You can also read the blob content in the form of bytes using the method 'readAllBytes()'. this method also creates a local file containing the blob content.
Following are two ways in which the method readAllBytes()
can be called. Expect an array with bytecontent returned in MATLAB workspace.
content = storage.readAllBytes("existingbucketName","existingblobName");
or
blobId = gcp.storage.BlobId.of("existingbucketName","existingblobName")
content = storage.readAllBytes(blobId)
Note: Make sure you have the file extension included in the blob name e.g. .mat would have been appended if you had missed providing it within the filename while creating blob with a MATLAB workspace variable.
Removes the specified object from the specified bucket. Unless versioning has been turned on for the bucket, there is no way to undelete an object, so use caution when deleting objects.
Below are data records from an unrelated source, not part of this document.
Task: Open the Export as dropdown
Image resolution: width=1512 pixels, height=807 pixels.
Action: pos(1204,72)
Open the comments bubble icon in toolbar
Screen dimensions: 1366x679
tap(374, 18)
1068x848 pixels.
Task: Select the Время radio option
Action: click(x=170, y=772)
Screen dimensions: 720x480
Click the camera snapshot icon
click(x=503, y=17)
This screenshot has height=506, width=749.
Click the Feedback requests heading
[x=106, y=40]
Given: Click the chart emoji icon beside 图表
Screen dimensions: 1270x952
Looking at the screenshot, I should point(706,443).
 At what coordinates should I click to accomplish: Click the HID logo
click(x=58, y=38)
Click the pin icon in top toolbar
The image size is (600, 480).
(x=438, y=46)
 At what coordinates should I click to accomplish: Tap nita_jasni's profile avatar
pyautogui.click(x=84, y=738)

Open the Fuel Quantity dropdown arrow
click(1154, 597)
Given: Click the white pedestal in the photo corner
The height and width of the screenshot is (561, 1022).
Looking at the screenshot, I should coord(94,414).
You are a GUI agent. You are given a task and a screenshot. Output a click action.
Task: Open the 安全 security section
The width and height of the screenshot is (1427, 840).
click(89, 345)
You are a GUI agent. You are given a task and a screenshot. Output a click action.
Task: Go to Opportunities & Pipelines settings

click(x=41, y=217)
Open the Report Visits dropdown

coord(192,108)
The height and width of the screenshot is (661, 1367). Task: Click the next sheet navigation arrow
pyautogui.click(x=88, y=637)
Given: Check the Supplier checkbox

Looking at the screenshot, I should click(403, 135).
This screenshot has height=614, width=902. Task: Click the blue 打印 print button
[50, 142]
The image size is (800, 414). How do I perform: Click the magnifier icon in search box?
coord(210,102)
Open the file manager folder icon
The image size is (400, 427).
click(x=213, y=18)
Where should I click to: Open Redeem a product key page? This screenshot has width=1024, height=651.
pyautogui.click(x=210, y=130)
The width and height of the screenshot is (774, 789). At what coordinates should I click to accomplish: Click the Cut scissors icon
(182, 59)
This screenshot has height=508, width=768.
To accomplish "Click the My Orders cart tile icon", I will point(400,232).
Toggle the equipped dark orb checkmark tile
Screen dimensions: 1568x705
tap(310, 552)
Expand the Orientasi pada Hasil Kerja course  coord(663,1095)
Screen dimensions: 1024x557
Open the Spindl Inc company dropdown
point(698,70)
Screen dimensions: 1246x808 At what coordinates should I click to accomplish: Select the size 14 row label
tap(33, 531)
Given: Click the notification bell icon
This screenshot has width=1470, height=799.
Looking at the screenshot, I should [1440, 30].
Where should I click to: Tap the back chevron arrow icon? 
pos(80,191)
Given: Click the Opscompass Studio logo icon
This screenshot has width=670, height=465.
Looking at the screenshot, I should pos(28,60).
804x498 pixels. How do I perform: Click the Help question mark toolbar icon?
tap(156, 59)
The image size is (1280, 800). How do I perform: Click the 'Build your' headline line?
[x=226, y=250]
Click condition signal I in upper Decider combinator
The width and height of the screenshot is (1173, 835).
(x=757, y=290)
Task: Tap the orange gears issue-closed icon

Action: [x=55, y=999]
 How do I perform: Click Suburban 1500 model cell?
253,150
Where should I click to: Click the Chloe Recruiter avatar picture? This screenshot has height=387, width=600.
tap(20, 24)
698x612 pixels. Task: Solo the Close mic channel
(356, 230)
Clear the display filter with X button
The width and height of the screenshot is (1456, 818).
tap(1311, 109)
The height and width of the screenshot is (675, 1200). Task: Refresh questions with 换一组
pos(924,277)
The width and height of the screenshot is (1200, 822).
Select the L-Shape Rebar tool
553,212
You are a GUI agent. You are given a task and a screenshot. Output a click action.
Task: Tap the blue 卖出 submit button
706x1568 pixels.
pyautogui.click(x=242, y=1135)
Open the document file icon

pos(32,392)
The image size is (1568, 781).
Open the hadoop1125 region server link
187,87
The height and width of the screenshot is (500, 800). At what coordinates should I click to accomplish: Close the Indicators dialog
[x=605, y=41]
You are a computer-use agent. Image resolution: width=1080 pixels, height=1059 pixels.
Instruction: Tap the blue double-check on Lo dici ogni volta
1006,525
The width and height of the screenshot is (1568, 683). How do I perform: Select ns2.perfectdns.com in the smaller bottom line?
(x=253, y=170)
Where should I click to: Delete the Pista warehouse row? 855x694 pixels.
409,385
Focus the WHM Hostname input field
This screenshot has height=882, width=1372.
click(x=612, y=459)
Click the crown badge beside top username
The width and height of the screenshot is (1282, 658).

storage = gcp.storage.Storage();
blobId = gcp.storage.BlobId.of(bucket.bucketName,blob.name)
blobId =
BlobId with properties:
Handle: [1x1 com.google.cloud.storage.BlobId]
storage.deleteObject(blobId)
ans =
logical
1
Buckets cannot be deleted if they are not empty. An empty bucket can be deleted using bucket.delete()
You will also need enough permissions to exercise this method.
storage = gcp.storage.Storage();
bucketSourceOption = gcp.storage.Storage.BucketSourceOption.userProject(storage.projectId)
bucketSouceOption =
BucketSourceOption with properties:
Handle: [1x1 com.google.cloud.storage.Storage$BucketSourceOption[]]
storage.deleteObject(bucket.bucketName, bucketSourceOption)
ans =
logical
1
A bucket must first be empty of objects in order to delete it.
CAUTION - since bucket names are globally unique, you may not be able to recreate a bucket of the same name immediately. It might take some time before the name can be reused.